(The data begins)

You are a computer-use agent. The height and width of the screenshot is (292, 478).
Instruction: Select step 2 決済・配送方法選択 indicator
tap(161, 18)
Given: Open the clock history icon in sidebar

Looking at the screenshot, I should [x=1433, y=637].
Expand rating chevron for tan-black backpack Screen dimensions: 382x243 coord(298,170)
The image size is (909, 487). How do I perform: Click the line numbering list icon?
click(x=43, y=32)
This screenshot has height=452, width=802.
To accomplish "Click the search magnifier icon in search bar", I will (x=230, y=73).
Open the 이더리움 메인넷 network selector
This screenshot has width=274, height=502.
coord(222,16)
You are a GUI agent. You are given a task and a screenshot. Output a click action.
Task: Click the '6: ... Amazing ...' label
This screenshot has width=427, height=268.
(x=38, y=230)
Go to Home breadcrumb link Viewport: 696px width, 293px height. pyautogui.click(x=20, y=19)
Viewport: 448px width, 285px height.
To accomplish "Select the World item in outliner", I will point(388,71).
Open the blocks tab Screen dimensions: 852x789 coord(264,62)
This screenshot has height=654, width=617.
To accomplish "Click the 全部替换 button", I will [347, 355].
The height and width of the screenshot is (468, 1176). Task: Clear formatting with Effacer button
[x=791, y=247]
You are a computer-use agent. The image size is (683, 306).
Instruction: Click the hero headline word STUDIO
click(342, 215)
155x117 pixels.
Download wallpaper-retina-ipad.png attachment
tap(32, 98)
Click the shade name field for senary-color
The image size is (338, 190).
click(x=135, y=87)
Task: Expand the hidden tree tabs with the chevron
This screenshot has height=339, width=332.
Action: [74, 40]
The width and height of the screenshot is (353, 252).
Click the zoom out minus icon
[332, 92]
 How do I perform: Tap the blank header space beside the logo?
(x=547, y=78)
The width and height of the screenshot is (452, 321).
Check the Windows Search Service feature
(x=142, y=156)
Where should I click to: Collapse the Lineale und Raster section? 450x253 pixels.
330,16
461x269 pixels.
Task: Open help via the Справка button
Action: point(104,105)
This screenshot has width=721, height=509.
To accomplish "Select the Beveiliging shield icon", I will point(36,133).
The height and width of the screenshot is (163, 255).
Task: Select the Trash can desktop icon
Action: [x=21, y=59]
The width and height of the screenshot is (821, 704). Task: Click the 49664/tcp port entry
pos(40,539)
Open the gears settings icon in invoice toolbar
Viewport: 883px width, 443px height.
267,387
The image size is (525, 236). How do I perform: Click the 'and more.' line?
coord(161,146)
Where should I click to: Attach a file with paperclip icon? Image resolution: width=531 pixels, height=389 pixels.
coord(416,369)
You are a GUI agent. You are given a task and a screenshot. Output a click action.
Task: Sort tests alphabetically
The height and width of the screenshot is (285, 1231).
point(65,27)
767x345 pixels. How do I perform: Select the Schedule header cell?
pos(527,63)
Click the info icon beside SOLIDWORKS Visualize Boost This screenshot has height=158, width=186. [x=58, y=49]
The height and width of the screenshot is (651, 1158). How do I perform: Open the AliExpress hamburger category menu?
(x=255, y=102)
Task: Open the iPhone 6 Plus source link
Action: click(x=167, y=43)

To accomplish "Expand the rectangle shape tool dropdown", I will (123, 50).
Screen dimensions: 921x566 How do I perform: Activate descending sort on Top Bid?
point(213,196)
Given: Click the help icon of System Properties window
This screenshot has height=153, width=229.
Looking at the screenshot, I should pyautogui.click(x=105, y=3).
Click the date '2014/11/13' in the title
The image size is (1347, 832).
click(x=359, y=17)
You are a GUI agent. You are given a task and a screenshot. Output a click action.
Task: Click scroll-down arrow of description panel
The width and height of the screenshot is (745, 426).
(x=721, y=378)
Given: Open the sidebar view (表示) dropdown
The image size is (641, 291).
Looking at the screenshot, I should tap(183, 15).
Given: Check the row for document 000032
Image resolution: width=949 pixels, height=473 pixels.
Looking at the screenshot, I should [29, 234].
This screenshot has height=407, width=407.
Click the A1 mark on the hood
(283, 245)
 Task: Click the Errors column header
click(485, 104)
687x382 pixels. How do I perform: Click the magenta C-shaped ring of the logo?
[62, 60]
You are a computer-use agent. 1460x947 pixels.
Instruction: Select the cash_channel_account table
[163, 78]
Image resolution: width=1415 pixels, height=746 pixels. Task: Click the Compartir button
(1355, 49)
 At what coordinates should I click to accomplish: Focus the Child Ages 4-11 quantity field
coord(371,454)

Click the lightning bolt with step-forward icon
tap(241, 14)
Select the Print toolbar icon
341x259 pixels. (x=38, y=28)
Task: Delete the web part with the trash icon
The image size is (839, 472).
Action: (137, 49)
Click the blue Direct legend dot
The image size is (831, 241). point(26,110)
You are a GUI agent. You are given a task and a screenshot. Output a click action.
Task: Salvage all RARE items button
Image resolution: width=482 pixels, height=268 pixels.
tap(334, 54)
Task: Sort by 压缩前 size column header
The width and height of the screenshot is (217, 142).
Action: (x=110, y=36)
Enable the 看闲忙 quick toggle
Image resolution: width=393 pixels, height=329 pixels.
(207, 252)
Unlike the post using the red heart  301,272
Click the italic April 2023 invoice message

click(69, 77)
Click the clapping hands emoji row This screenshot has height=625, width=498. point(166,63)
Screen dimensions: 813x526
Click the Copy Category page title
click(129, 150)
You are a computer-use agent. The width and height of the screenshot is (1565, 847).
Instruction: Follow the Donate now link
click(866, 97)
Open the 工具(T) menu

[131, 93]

(The data ends)

Requirement:
Every entry should be output again exactly as written.

Exercise output:
You are a computer-use agent. The height and width of the screenshot is (292, 478).
Instruction: Select step 2 決済・配送方法選択 indicator
tap(161, 18)
Given: Open the clock history icon in sidebar

Looking at the screenshot, I should [x=1433, y=637].
Expand rating chevron for tan-black backpack Screen dimensions: 382x243 coord(298,170)
The image size is (909, 487). How do I perform: Click the line numbering list icon?
click(x=43, y=32)
This screenshot has height=452, width=802.
To accomplish "Click the search magnifier icon in search bar", I will (x=230, y=73).
Open the 이더리움 메인넷 network selector
This screenshot has width=274, height=502.
coord(222,16)
You are a GUI agent. You are given a task and a screenshot. Output a click action.
Task: Click the '6: ... Amazing ...' label
This screenshot has width=427, height=268.
(x=38, y=230)
Go to Home breadcrumb link Viewport: 696px width, 293px height. pyautogui.click(x=20, y=19)
Viewport: 448px width, 285px height.
To accomplish "Select the World item in outliner", I will point(388,71).
Open the blocks tab Screen dimensions: 852x789 coord(264,62)
This screenshot has height=654, width=617.
To accomplish "Click the 全部替换 button", I will [347, 355].
The height and width of the screenshot is (468, 1176). Task: Clear formatting with Effacer button
[x=791, y=247]
You are a computer-use agent. The image size is (683, 306).
Instruction: Click the hero headline word STUDIO
click(342, 215)
155x117 pixels.
Download wallpaper-retina-ipad.png attachment
tap(32, 98)
Click the shade name field for senary-color
The image size is (338, 190).
click(x=135, y=87)
Task: Expand the hidden tree tabs with the chevron
This screenshot has height=339, width=332.
Action: [74, 40]
The width and height of the screenshot is (353, 252).
Click the zoom out minus icon
[332, 92]
 How do I perform: Tap the blank header space beside the logo?
(x=547, y=78)
The width and height of the screenshot is (452, 321).
Check the Windows Search Service feature
(x=142, y=156)
Where should I click to: Collapse the Lineale und Raster section? 450x253 pixels.
330,16
461x269 pixels.
Task: Open help via the Справка button
Action: point(104,105)
This screenshot has width=721, height=509.
To accomplish "Select the Beveiliging shield icon", I will point(36,133).
The height and width of the screenshot is (163, 255).
Task: Select the Trash can desktop icon
Action: [x=21, y=59]
The width and height of the screenshot is (821, 704). Task: Click the 49664/tcp port entry
pos(40,539)
Open the gears settings icon in invoice toolbar
Viewport: 883px width, 443px height.
267,387
The image size is (525, 236). How do I perform: Click the 'and more.' line?
coord(161,146)
Where should I click to: Attach a file with paperclip icon? Image resolution: width=531 pixels, height=389 pixels.
coord(416,369)
You are a GUI agent. You are given a task and a screenshot. Output a click action.
Task: Sort tests alphabetically
The height and width of the screenshot is (285, 1231).
point(65,27)
767x345 pixels. How do I perform: Select the Schedule header cell?
pos(527,63)
Click the info icon beside SOLIDWORKS Visualize Boost This screenshot has height=158, width=186. [x=58, y=49]
The height and width of the screenshot is (651, 1158). How do I perform: Open the AliExpress hamburger category menu?
(x=255, y=102)
Task: Open the iPhone 6 Plus source link
Action: click(x=167, y=43)

To accomplish "Expand the rectangle shape tool dropdown", I will (123, 50).
Screen dimensions: 921x566 How do I perform: Activate descending sort on Top Bid?
point(213,196)
Given: Click the help icon of System Properties window
This screenshot has height=153, width=229.
Looking at the screenshot, I should pyautogui.click(x=105, y=3).
Click the date '2014/11/13' in the title
The image size is (1347, 832).
click(x=359, y=17)
You are a GUI agent. You are given a task and a screenshot. Output a click action.
Task: Click scroll-down arrow of description panel
The width and height of the screenshot is (745, 426).
(x=721, y=378)
Given: Open the sidebar view (表示) dropdown
The image size is (641, 291).
Looking at the screenshot, I should tap(183, 15).
Given: Check the row for document 000032
Image resolution: width=949 pixels, height=473 pixels.
Looking at the screenshot, I should [29, 234].
This screenshot has height=407, width=407.
Click the A1 mark on the hood
(283, 245)
 Task: Click the Errors column header
click(485, 104)
687x382 pixels. How do I perform: Click the magenta C-shaped ring of the logo?
[62, 60]
You are a computer-use agent. 1460x947 pixels.
Instruction: Select the cash_channel_account table
[163, 78]
Image resolution: width=1415 pixels, height=746 pixels. Task: Click the Compartir button
(1355, 49)
 At what coordinates should I click to accomplish: Focus the Child Ages 4-11 quantity field
coord(371,454)

Click the lightning bolt with step-forward icon
tap(241, 14)
Select the Print toolbar icon
341x259 pixels. (x=38, y=28)
Task: Delete the web part with the trash icon
The image size is (839, 472).
Action: (137, 49)
Click the blue Direct legend dot
The image size is (831, 241). point(26,110)
You are a GUI agent. You are given a task and a screenshot. Output a click action.
Task: Salvage all RARE items button
Image resolution: width=482 pixels, height=268 pixels.
tap(334, 54)
Task: Sort by 压缩前 size column header
The width and height of the screenshot is (217, 142).
Action: (x=110, y=36)
Enable the 看闲忙 quick toggle
Image resolution: width=393 pixels, height=329 pixels.
(207, 252)
Unlike the post using the red heart  301,272
Click the italic April 2023 invoice message

click(69, 77)
Click the clapping hands emoji row This screenshot has height=625, width=498. point(166,63)
Screen dimensions: 813x526
Click the Copy Category page title
click(129, 150)
You are a computer-use agent. The width and height of the screenshot is (1565, 847).
Instruction: Follow the Donate now link
click(866, 97)
Open the 工具(T) menu

[131, 93]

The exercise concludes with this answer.